[DATA UNDER STUDY]
#####
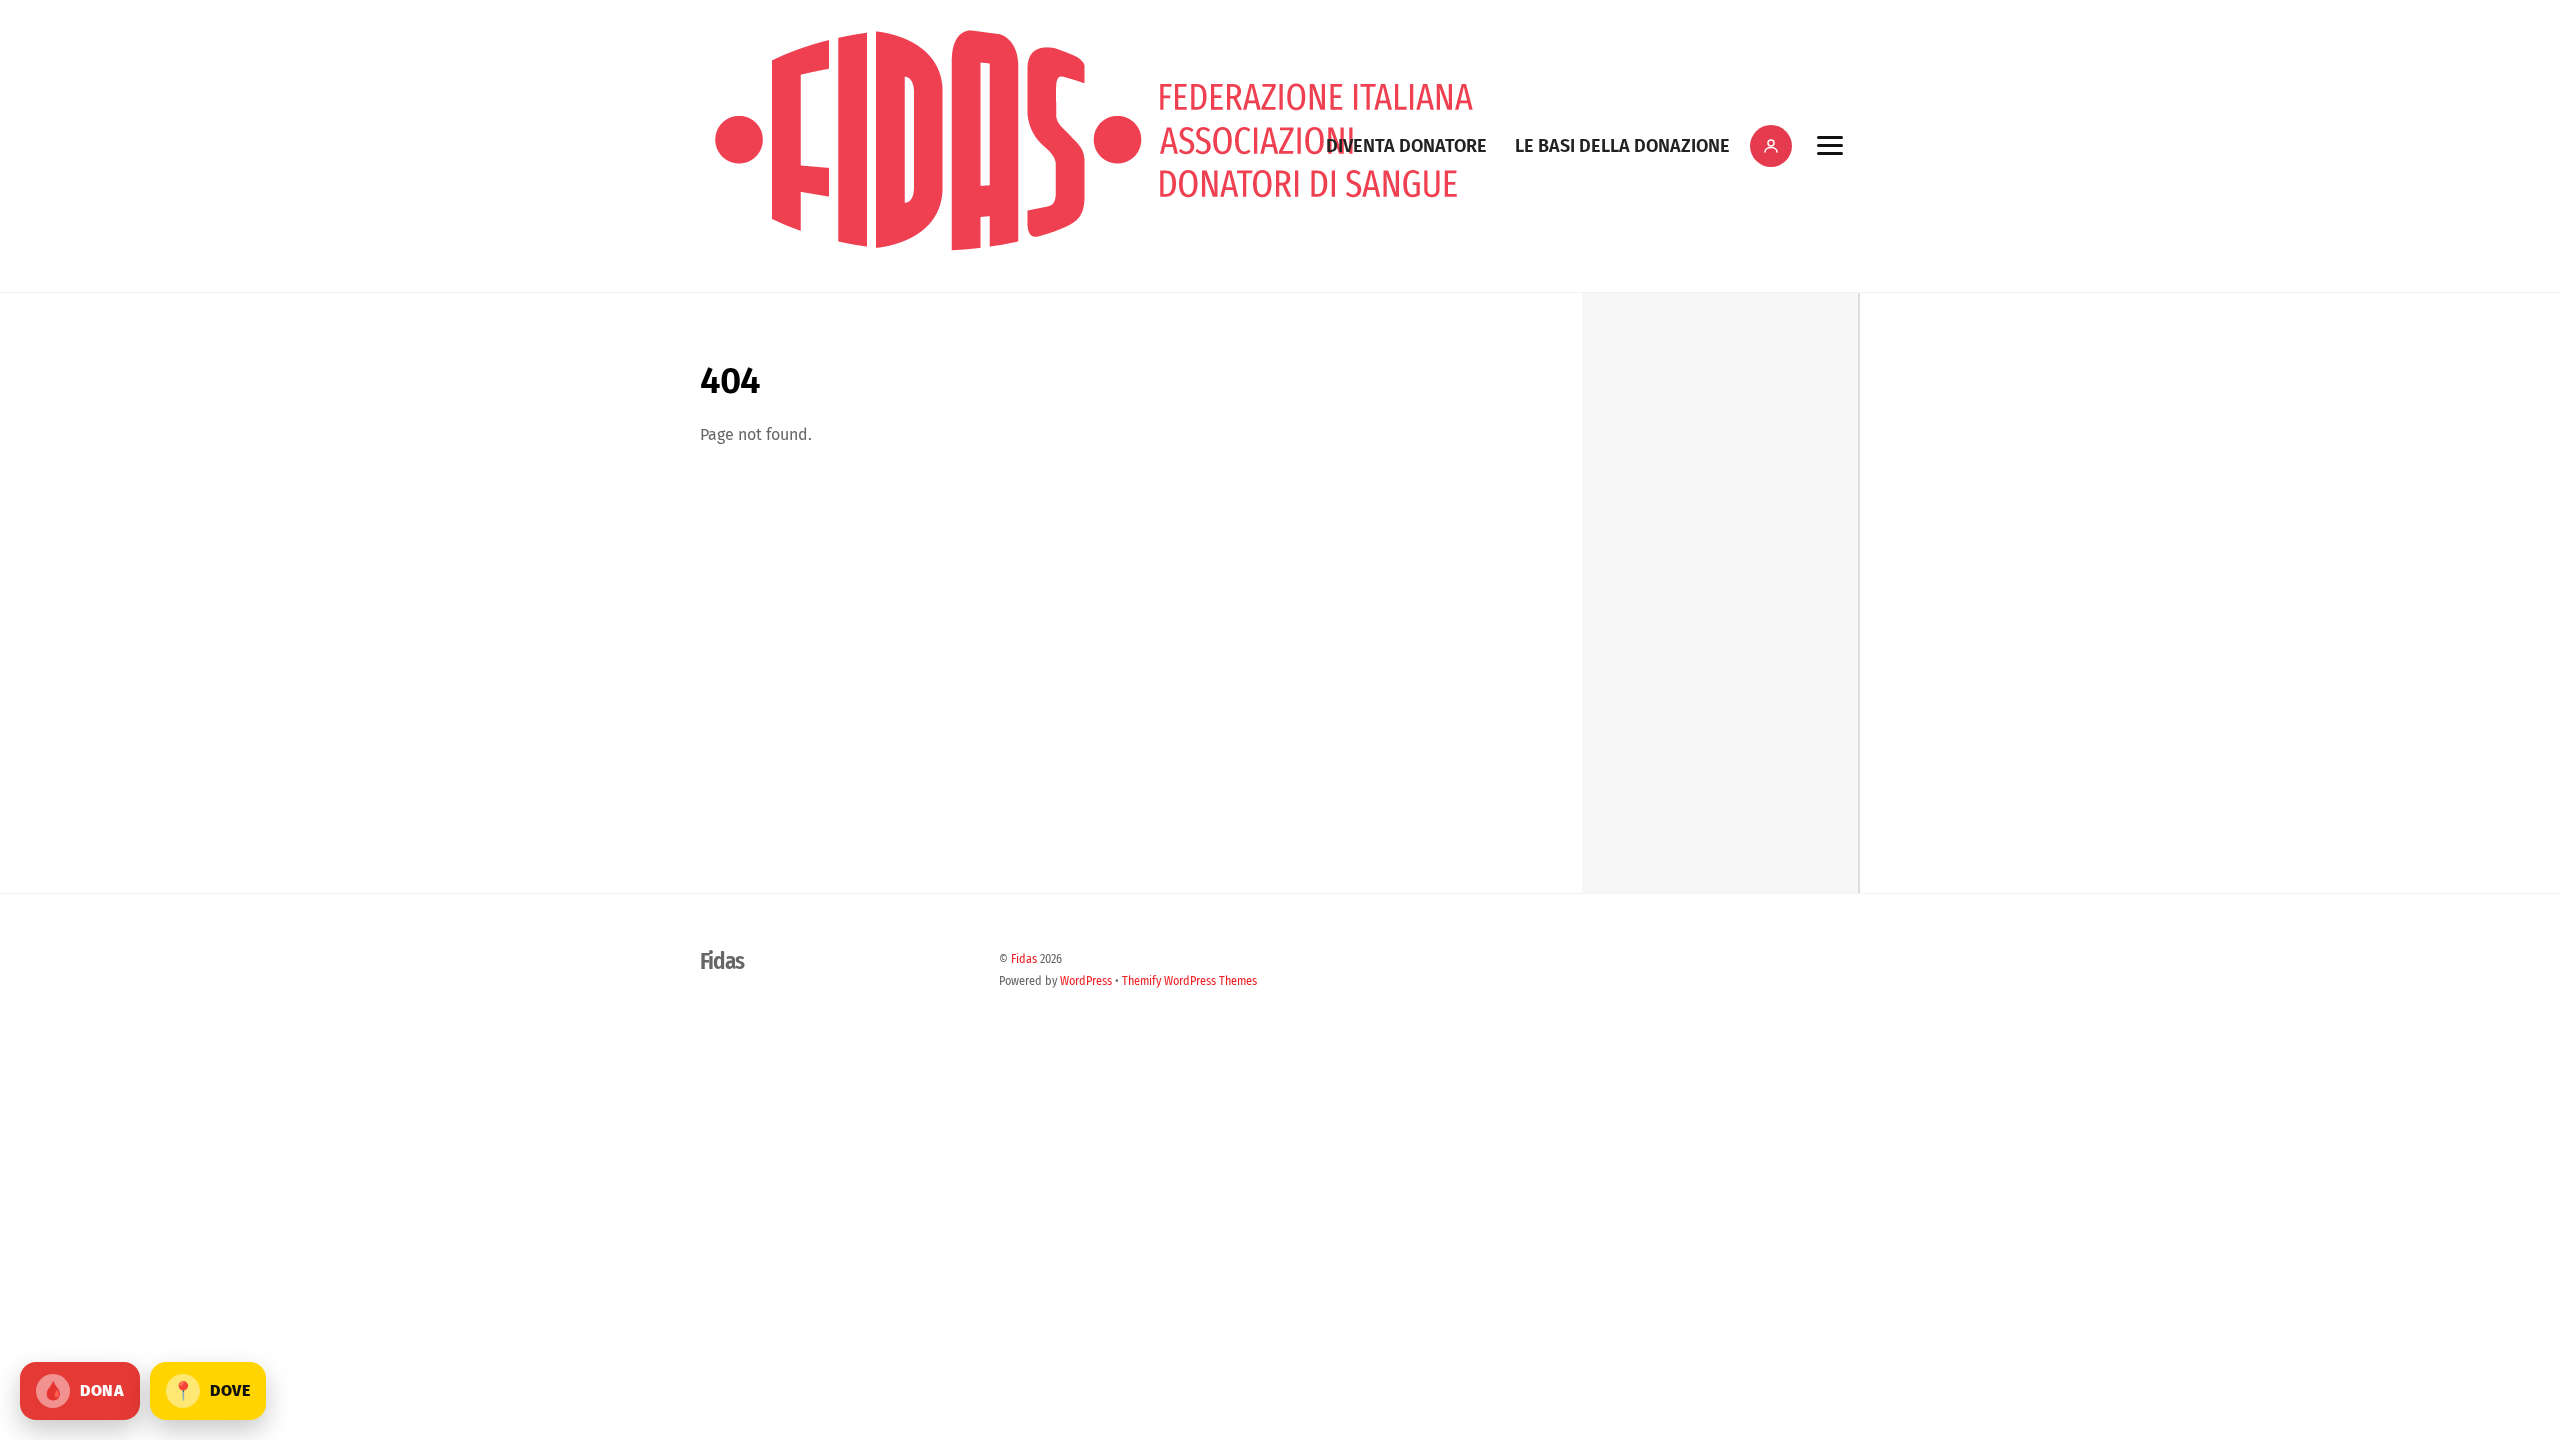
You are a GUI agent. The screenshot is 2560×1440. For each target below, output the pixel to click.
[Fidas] (1094, 257)
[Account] (1771, 146)
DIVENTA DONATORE (1406, 146)
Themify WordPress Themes (1189, 981)
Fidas (1024, 959)
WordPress (1086, 981)
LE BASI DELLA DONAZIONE (1622, 146)
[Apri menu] (1829, 146)
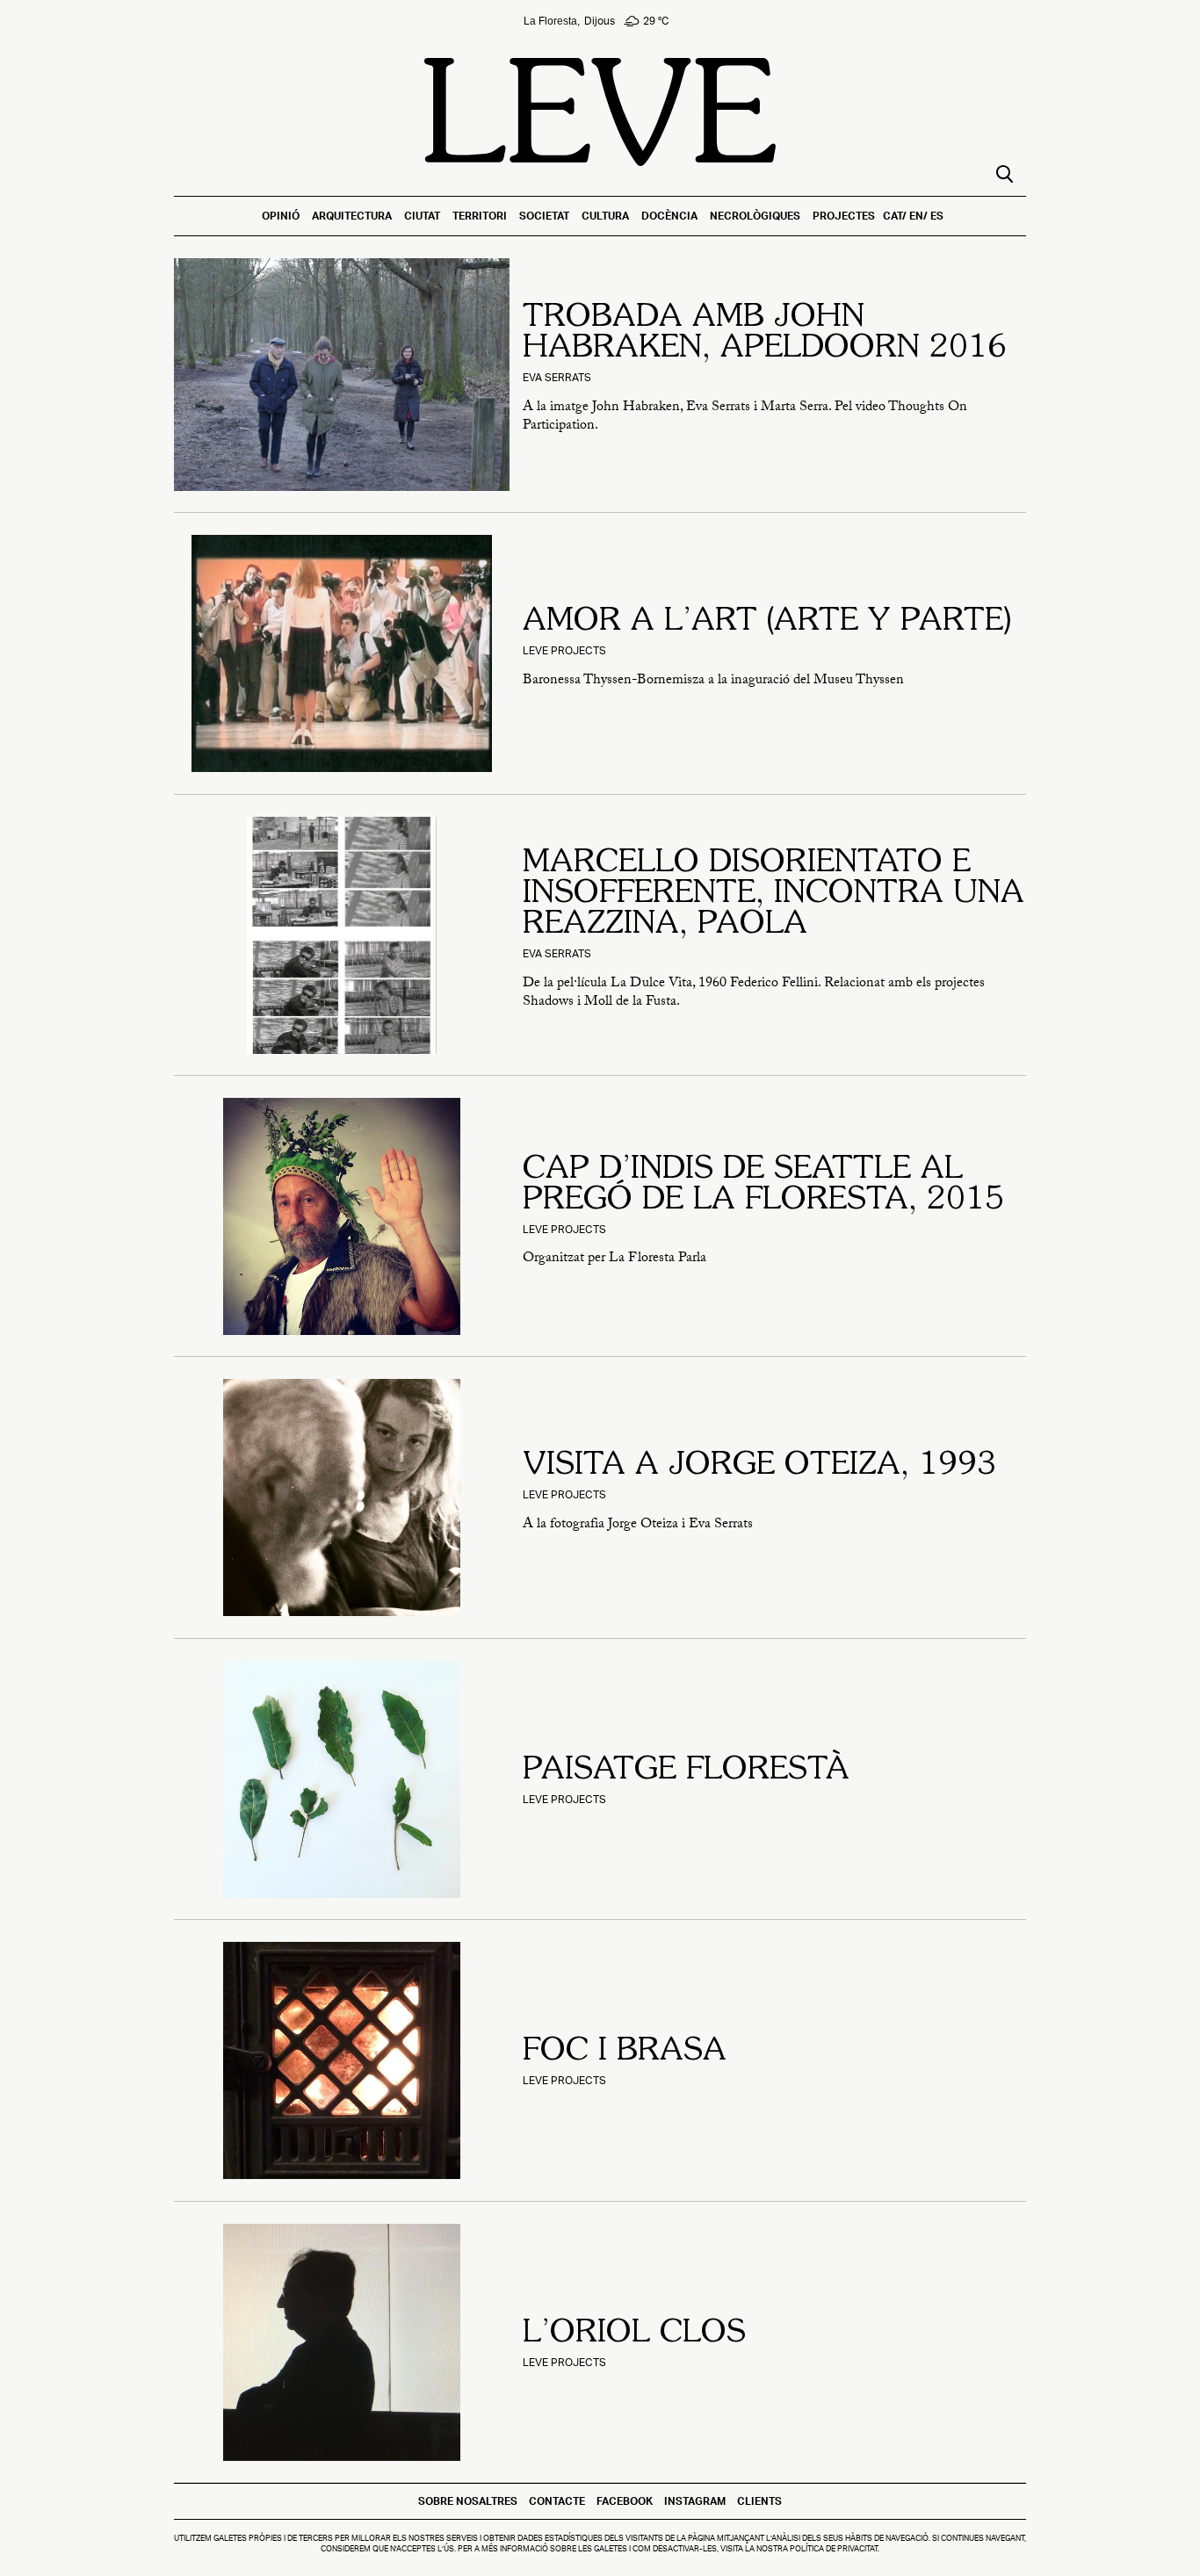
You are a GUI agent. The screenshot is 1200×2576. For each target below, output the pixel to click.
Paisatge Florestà (686, 1770)
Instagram (695, 2500)
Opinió (281, 215)
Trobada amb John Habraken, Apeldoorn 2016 (765, 333)
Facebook (624, 2500)
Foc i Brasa (625, 2051)
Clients (759, 2500)
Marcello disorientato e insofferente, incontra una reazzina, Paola (773, 894)
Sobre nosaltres (467, 2500)
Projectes (844, 215)
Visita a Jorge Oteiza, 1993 (759, 1466)
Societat (544, 215)
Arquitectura (352, 215)
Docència (669, 215)
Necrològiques (755, 215)
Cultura (605, 215)
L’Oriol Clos (634, 2333)
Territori (479, 215)
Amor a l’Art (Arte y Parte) (767, 622)
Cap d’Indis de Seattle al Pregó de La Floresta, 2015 (763, 1185)
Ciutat (422, 215)
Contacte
#####
Scan the listing above and identify each line holding the string "click"; copy every such line.

You are a GUI agent. The screenshot is 2560×1440. For each target below, output the pixel to click.
You are a GUI agent. The screenshot is 1200×2576. For each target below, output the pixel to click.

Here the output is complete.